By
Margaretta wa Gacheru (posted 6 December 2018 for Saturday Nation)
Upcycling is
different from recycling. Both processes involve the use of garbage, or put
more politely, ‘discarded objects’. But recycled
junk tends to remains just junk only that it’s sorted and then sent somewhere
to either be disposed of safely or used to make something else.
That’s not
so very different from upcycling except that the upcycled junk is specifically
used to create something of higher quality or value than the original material.
Today there
are many Kenyan artists who are busy upcycling. Some are doing so because the
junk is far more affordable than conventional art materials like canvas, acrylic,
oil or spray paints. For others it’s the environmental appeal and the pride of
knowing they are creating value out of what someone else has seen as valueless.
Then there
are artists like Evans Ngure, one of the six artists whose ‘upcycled’ art is on
display at the Polka Dot Gallery for the next few days. Evans used to be a
painter until one of his lecturers in Kenyatta University’s art department
encouraged him to explore the artistic potential in more unconventional art
materials. ‘
“Her advice
helped me open my thinking to begin experimenting with all sorts of things,” he
says referring to Anne Mwiti who taught him in his third year at KU. Her advice
led to a major change in Evans’ art practice such that now, he rarely if ever
picks up a paint brush. He’s more inclined to work with plyers on all kinds of
found objects.
From the
look of the six sculptures that he’s got in Polka Dot’s current show entitled
‘Un-found’, Evans found and reassembled (or upcycled) everything from parts of
old cars, bicycles, TVs and telephones to an old hacksaw, crash helmet,
scissors and piping from a junked motorcycle. He’s also got plenty of screws,
nuts and bolts keeping his artworks intact.
The point
is, Evans creates art from junk for the pure joy of it. The works themselves
testify to the fun he’s been having in transforming, for instance, a hacksaw
into a friendly ‘bull’ or a hollowed out TV box into a 3D frame (or is it a
cage) wherein one of his scissor-birds resides.
But Evans
isn’t the only artist in the show to display quite a bit of wit, ingenuity and
resourceful in the way he or she creates their upcycled art. Leena Shah for one
has used old glossy fashion magazines to create collage art that sparkles as
she’s designed her own surreal notion of fashion, suggesting she’s got many
more upcycled collages to make, since the medium clearly suits her.
Lionel R.
Garang uses old gunny sacks in place of canvas for his series of automobile
paintings.
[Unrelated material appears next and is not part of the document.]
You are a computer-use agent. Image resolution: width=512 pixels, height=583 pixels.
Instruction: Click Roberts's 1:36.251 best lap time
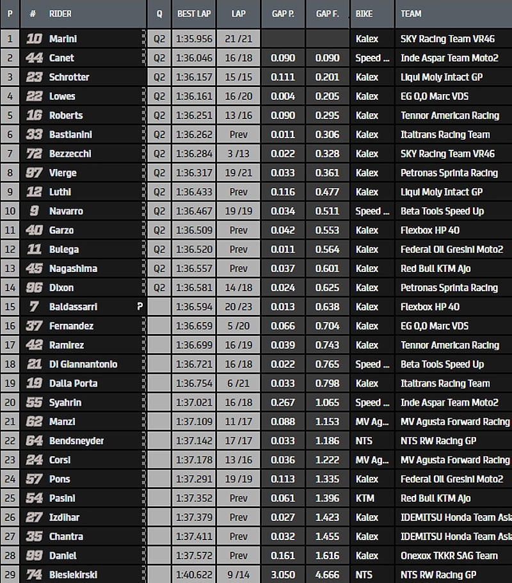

Richard Njogu is also a painter only he works with ‘found’ vinyl
‘45’ records to create portraits of beautiful women, prominent musicians and
‘celebs’ like the late Bob Marley, Loren Hill and others.
Wallace Juma
and Rogan Anjuli are also painters, although they too are very different.
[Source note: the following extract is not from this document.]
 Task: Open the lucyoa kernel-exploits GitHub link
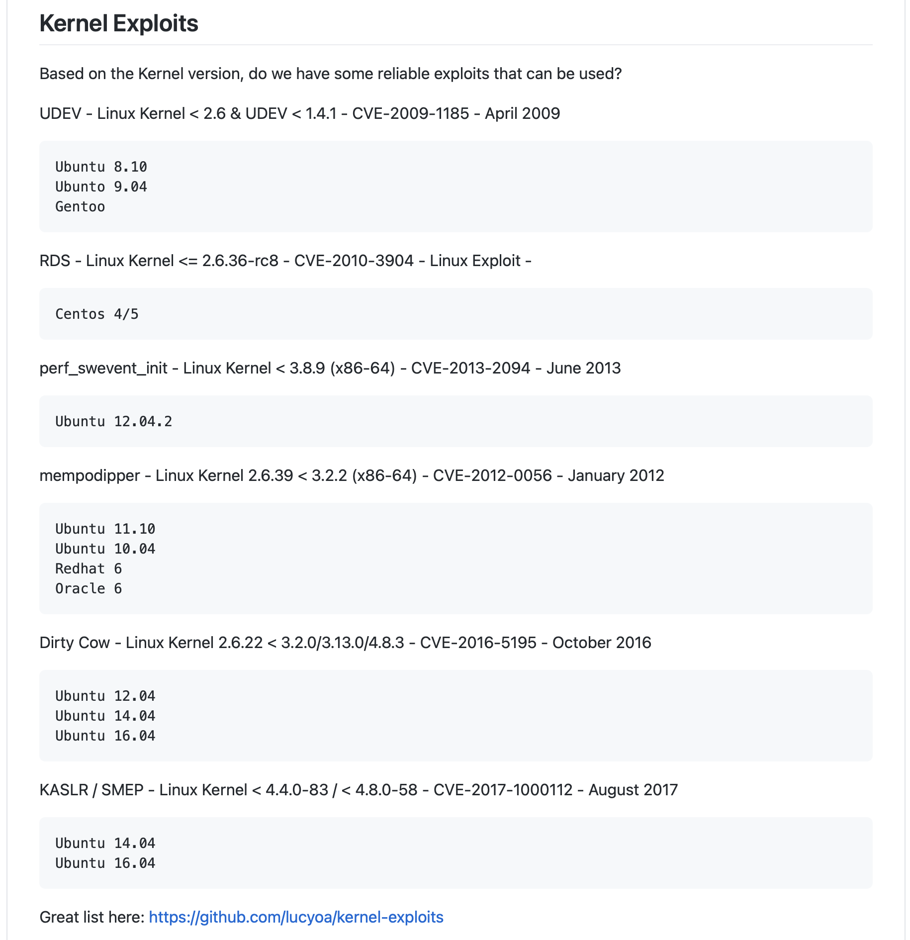pos(296,917)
Wallace paints actual junk heaps, but he does so in such a way that his junk is
meticulously detailed, distinctively colored, branded and strewn beneath pastel
skies that look almost heavenly.
In contrast,
Rogan substitutes canvas for leather which he too has found, but then beautified
with portraits of people that have been embossed into the leather to ensure a
sense of permanence.
‘Un-founded’
is Polka Dot’s first upcycled art exhibition, but it should not be the last
since there are countless more young Kenyans who’ve discovered they need not
buy expensive art materials to express themselves in fresh and innovative ways.
Most would love to be in Polka Dot’s next ‘un-found’ show.